Türk edebiyatında popüler roman Cumhuriyet devrinde ise daha fazla gelişme göstermiştir. Bu dönem popüler romanların sayısının gittikçe artmasını yeni rejime, yeni harflerin yaygınlaşmasına bağlayanlar vardır.

Ahmet Oktay’a göre, “Söylemek gerekir ki, sadece vakit öldürmek amacıyla yazılmamıştır bu kitaplar. En azından bir zamanlar bu amaçla yazılmamışlardır. Popüler yazın,

özellikle harf devriminden sonra okuma-yazma hevesi uyandırmada, geniş halk kesimlerine yeni rejimin ilkelerini benimsetmede öncelikli bir rol üstlenmiştir.”(Oktay, 1993: 125)

Fatih Andı’nın değerlendirmesinde bu dönemde en çok yazılan romanların popüler romanlar olduğundan bahseder, “…Türk edebiyatında 1940-1950 yılları arasında sayıca en çok roman yazmış ve en çok okunmuş, dolayısıyla romanları en çok baskıyı yapmış romancılar popüler roman türünün de önemli yazarları arasında yer alan; Kerime Nadir, Esat Mahmut Karakurt, Mahmut Yesari, Nezihe Muhittin, Oğuz Özdeş, Peride Celal, Reşat Enis, Mükerrem Kamil Su, Güzide Sabri, Muazzez Tahsin, Server Bedi gibi yazarlardır...”(Andı, 2013: 93)

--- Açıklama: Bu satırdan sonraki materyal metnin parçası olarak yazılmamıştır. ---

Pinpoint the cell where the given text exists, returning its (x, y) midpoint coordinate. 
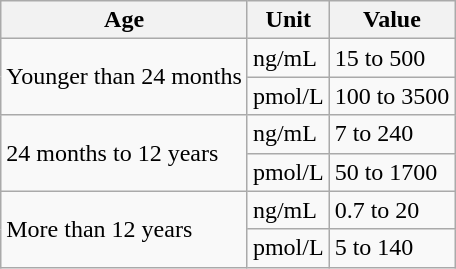
15 to 500 (392, 58)
Younger than 24 months (124, 77)
More than 12 years (124, 229)
5 to 140 (392, 248)
50 to 1700 (392, 172)
7 to 240 (392, 134)
24 months to 12 years (124, 153)
Age (124, 20)
Value (392, 20)
Unit (288, 20)
0.7 to 20 (392, 210)
100 to 3500 (392, 96)
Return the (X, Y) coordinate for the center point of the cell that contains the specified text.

Berna Moran, 1950-1975 arası romanlarını değerlendirirken, “Anadolu romanı şeklinde nitelediği genelde düzenle uzlaşmayan, isyan ederek toplumun dışına çıkan, ezilmiş insanların romanı olduğunu söylediği, sadece Anadolu köy ve kasabalarındaki yaşamı ve insanları anlatmayıp, toplumsal yapıdan kaynaklanan haksız bir düzenin yol açtığı az çok ortak bir sorunsalı konu edinen bu dönem romanlarının izlerinin 1950’ler öncesinden başladığını belirtir.” (Moran,1991: 7-8,243-244’den aktaran; Yıldız, 2010: 100)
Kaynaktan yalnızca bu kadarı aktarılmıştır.